Similarly, the World Drugs Report (2005) observed that the use of illicit drugs has increased throughout the world in recent years. The report further noted that a major trend is the increasing availability of many kinds of drugs to an ever-widening socio-economic spectrum of consumers. The report argues that the main problem of drugs at the global level continue to be opiates (notably heroine) followed by cocaine. For example, for most of Europe and Asia, opiates continued to be the main problem of drugs, accounting for 65% of all treatment of substance abuse in 2003. Reports from a total of 95 countries indicated that drug seizures increased four-fold in 2003 and more than half of these were cannabis (UNODC, 2005).
Another report released by United Nations Drug Control Programme (UNDCP) in 2004 estimated that 3.3% to 4.1% of the global population consumes drugs but more worrisome is that according to the UNDCP executive director-, those who are dependent are getting younger and younger every year. In Pakistan for example, it was reported that the share of those who started heroine use at 15-20 years has doubled to almost 24% of those surveyed. Another survey in the Czech Republic showed that 37% of new drug users were teenagers between 15 and 19 years old (Aniuzu, 2012).

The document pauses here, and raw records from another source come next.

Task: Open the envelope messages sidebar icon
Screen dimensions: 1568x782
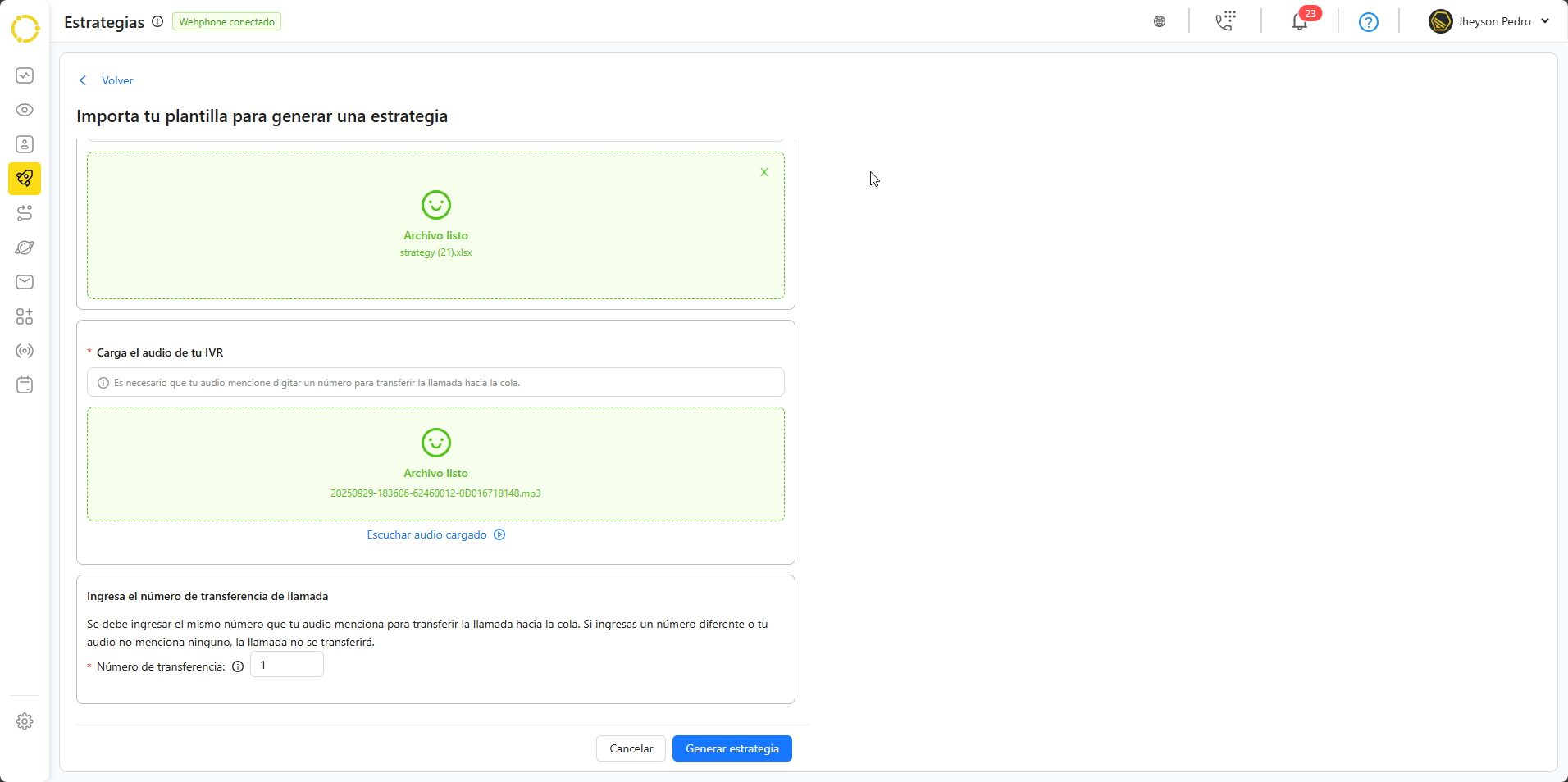Action: click(x=25, y=282)
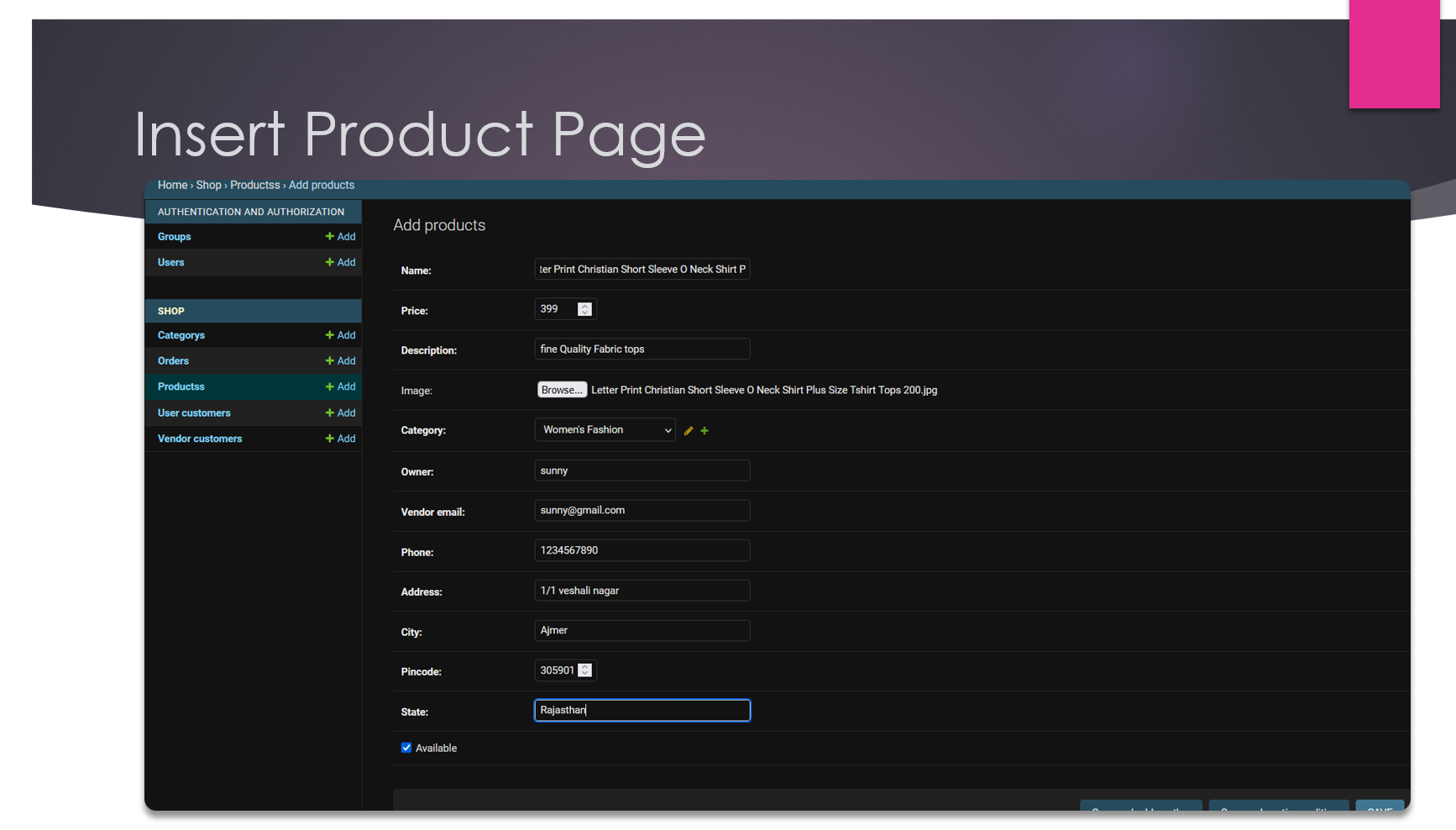
Task: Click the green plus Add icon for Groups
Action: point(329,237)
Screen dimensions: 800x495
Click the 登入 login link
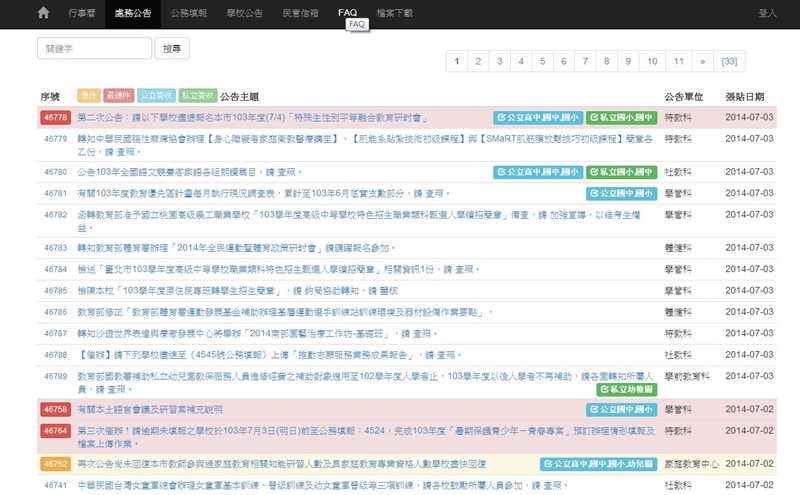767,13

Every country in the world, developed or developing incurs substantial cost as a result of negative effects caused by substance abuse (World Drug Report, 2005). The World Health Organisation (WHO) estimates that 1. 1 billion people representing a third of the world population above the age of 15 years, use tobacco, principally in the form of cigarettes. Out of these 800 million smokers, 700 million are from developing countries (WHO, 2004).